**Texte choisi**

* * * * * * *

Ces derniers, des mohajirs, émigrés musulmans en provenance de l’Inde, n’avaient pas considéré d’un bon oeil l’intrusion de la maréchaussée dans leur fief, le quartier de Landhi, afin de fouiller la demeure du vénéré chef, Afaq Ahmed, lequel s’empressa de prendre la poudre d’escampette. Alors, quelques sbires se sont hissés sur les toits adjacents et ont déclenché un tir nourri. Les « rangers » ont dû battre en retraite avant l’envoi de renforts. C’est un jour ordinaire dans la grande ville de Karachi et le nouveau chef de la police, Aftab Nabi, un petit homme fébrile aux grosses lunettes nommé un mois plus tôt à la tête d’une escouade de 30 000 agents pour une ville de 14 millions d’âmes, avoue que tout cela, les vols, la prostitution, la drogue, la guerre des clans, lui cause bien du tracas.
Chaque jour, Karachi, qui sera l’une des quatre plus grandes villes du monde en l’an 2020, accueille goulûment son nouveau lot d’émigrants – des milliers qui se regroupent dans les katchi abadi, les bidonvilles où survivent 45 % de la population. Chaque jour, entre rivage et porte du désert, là où Lawrence d’Arabie devenu estafette au cantonnement de Drigh Road vit des « analogies obsédantes (ânes de bât, couleur et coupe des vêtements d’hommes, un buisson de lauriers-roses dans la vallée, des selles à chameaux, des tamaris) » avec l’immensité aride des Séoud, la mégalopole s’ouvre un peu plus aux crimes et délits.

* * * * * * *

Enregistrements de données
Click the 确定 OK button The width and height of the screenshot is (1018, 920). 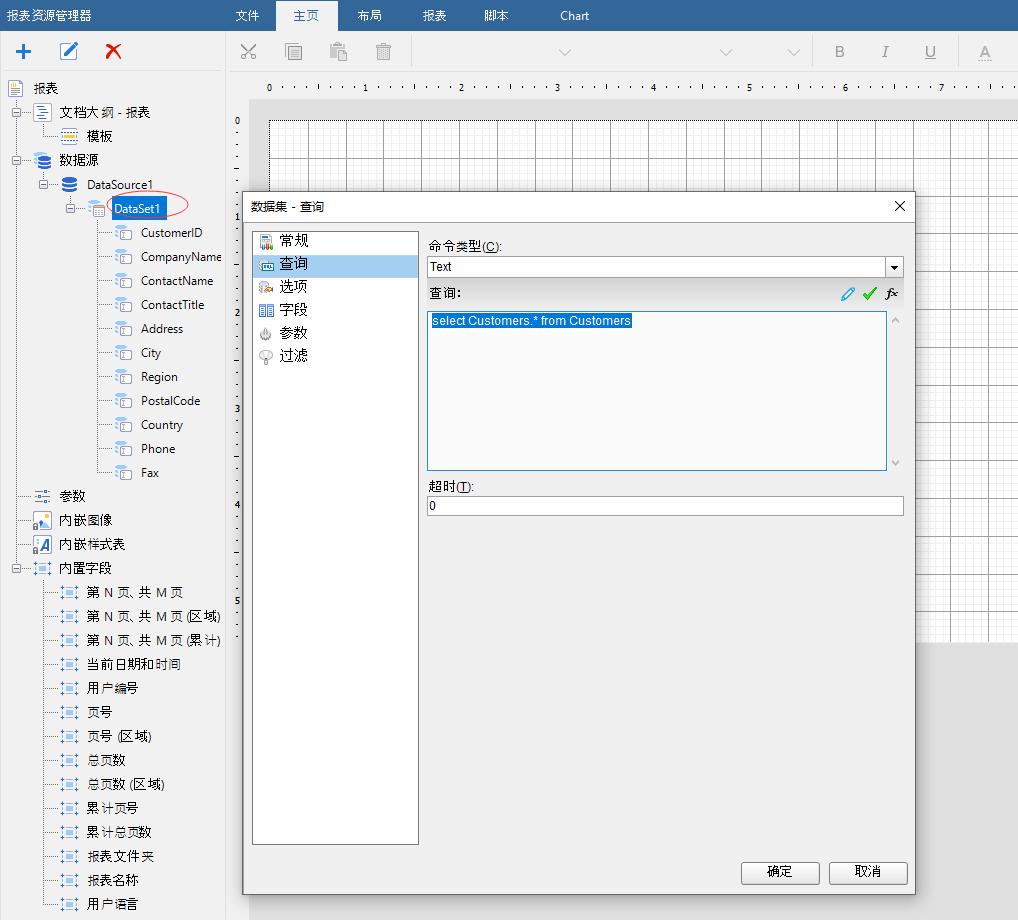780,872
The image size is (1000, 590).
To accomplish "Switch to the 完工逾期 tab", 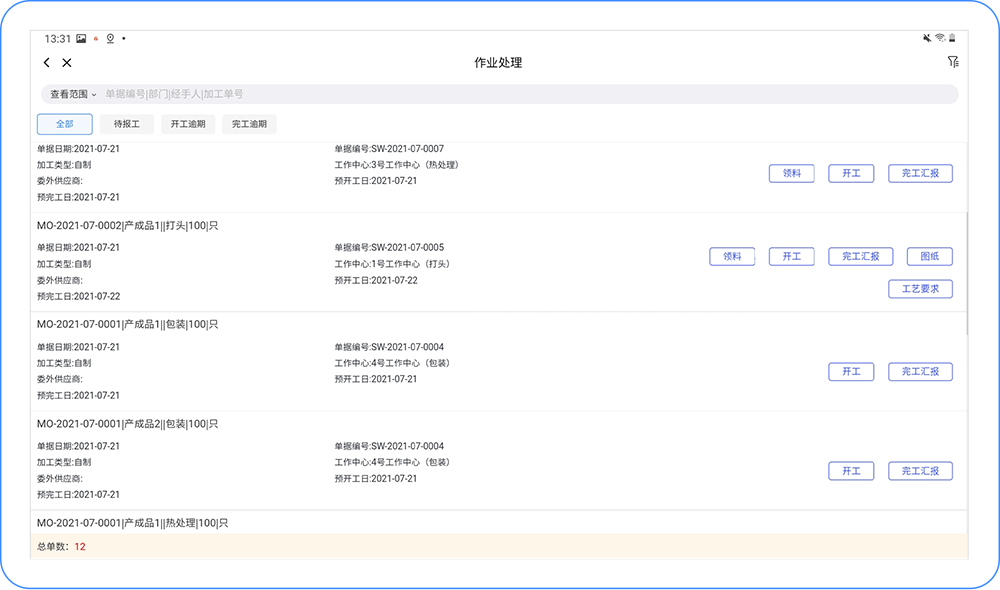I will [x=249, y=124].
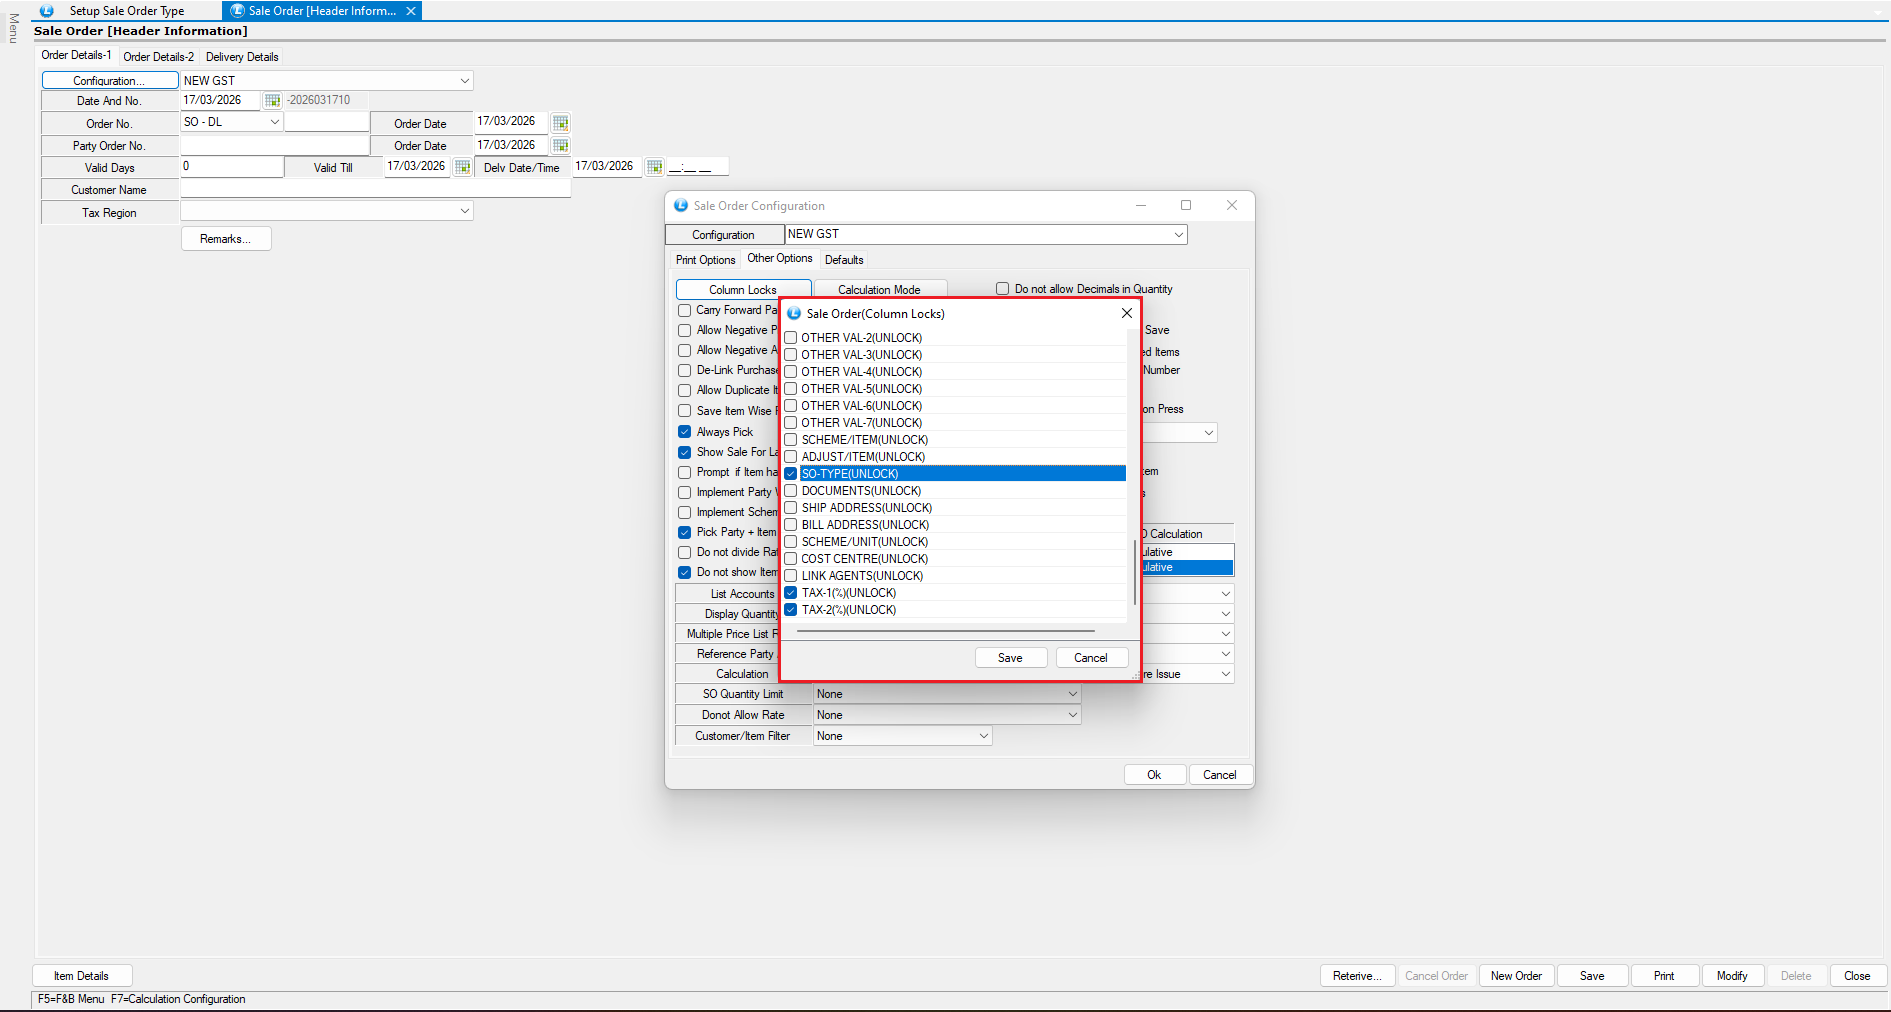Viewport: 1891px width, 1012px height.
Task: Close the Sale Order Header Information tab
Action: (x=410, y=11)
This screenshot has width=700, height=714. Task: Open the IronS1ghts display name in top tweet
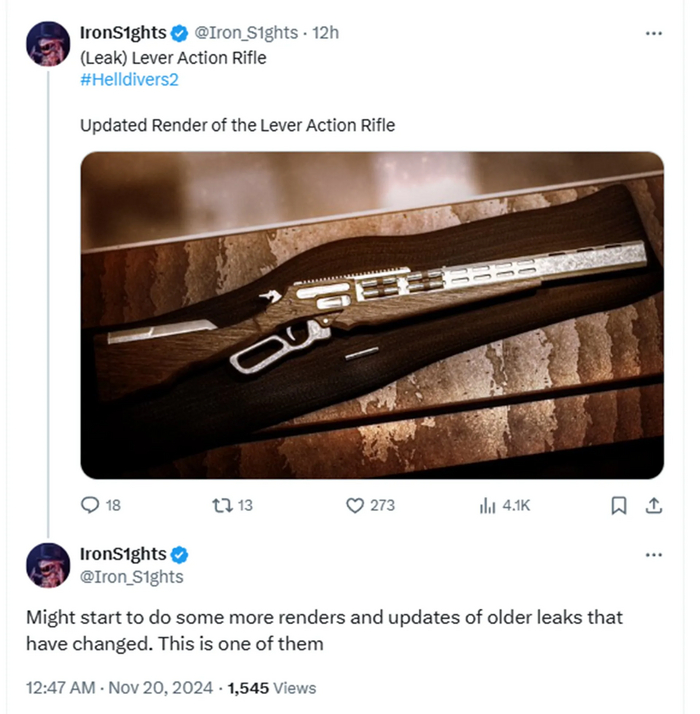[x=122, y=33]
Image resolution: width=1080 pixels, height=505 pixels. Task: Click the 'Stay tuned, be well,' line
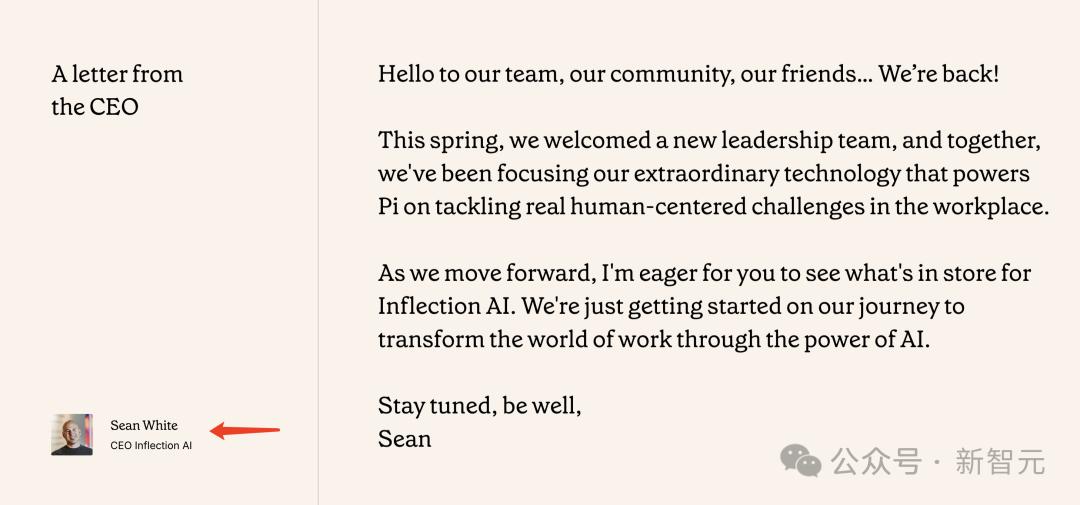[x=480, y=405]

* * * * * * *

Prolongez le texte consacré à Karachi en reprenant juste après sa dernière phrase.

Cette ville, classée parmi les plus dangereuses au monde et où, de l’aveu même du maire, 90 % des dons de sang ne sont pas vérifiés, est ainsi : un mélange de périls et de merveilles.
Des beaux quartiers de Clifton et de ses longues plages jusqu’aux taudis, ses résidants vous assurent qu’il s’agit de la plus folle des cités, mais que pour rien au monde ils ne la quitteraient. La criminalité, certes, s’y affiche en baisse. D’abord avec la Governor’s rule, sorte de loi martiale imposée par l’ancien Premier ministre Nawaz Sharif en octobre 1998. Puis avec le coup d’Etat du 12 octobre dernier, fomenté par le général Pervez Moucharraf. Les crimes terroristes ? On en comptait officiellement 667 l’an dernier contre 1 742 en 1995, au plus fort des combats communautaires entre, d’une part, les deux mouvements de mohajirs – le MQM (A) et le MQM Haqiqi (Véritable), créé par les services secrets – et, d’autre part, les violences religieuses opposant chiites et sunnites.
Il n’empêche ! Tous les ingrédients de la violence demeurent : mafias de la construction, police corrompue, trafic d’héroïne en provenance d’Afghanistan, négoce juteux des armes. Le MQM dispose encore d’une force de 20 000 hommes armés, prêts à en découdre. Des quartiers entiers vivent d’expédients où l’on égorge comme on respire (4 000 morts en deux ans). Aux marches de cet univers de violence, on retrouve parfois dans des sacs en plastique les restes d’une victime des gangs. « Karachi est assise sur des milliers de volcans, lance un homme d’affaires du textile, Nazim Haji, qui sirote son thé vert dans un jardin du centre-ville baigné par la fraîcheur de la nuit tombante. Le seul ennui, c’est que les Karachiotes semblent aimer ça… »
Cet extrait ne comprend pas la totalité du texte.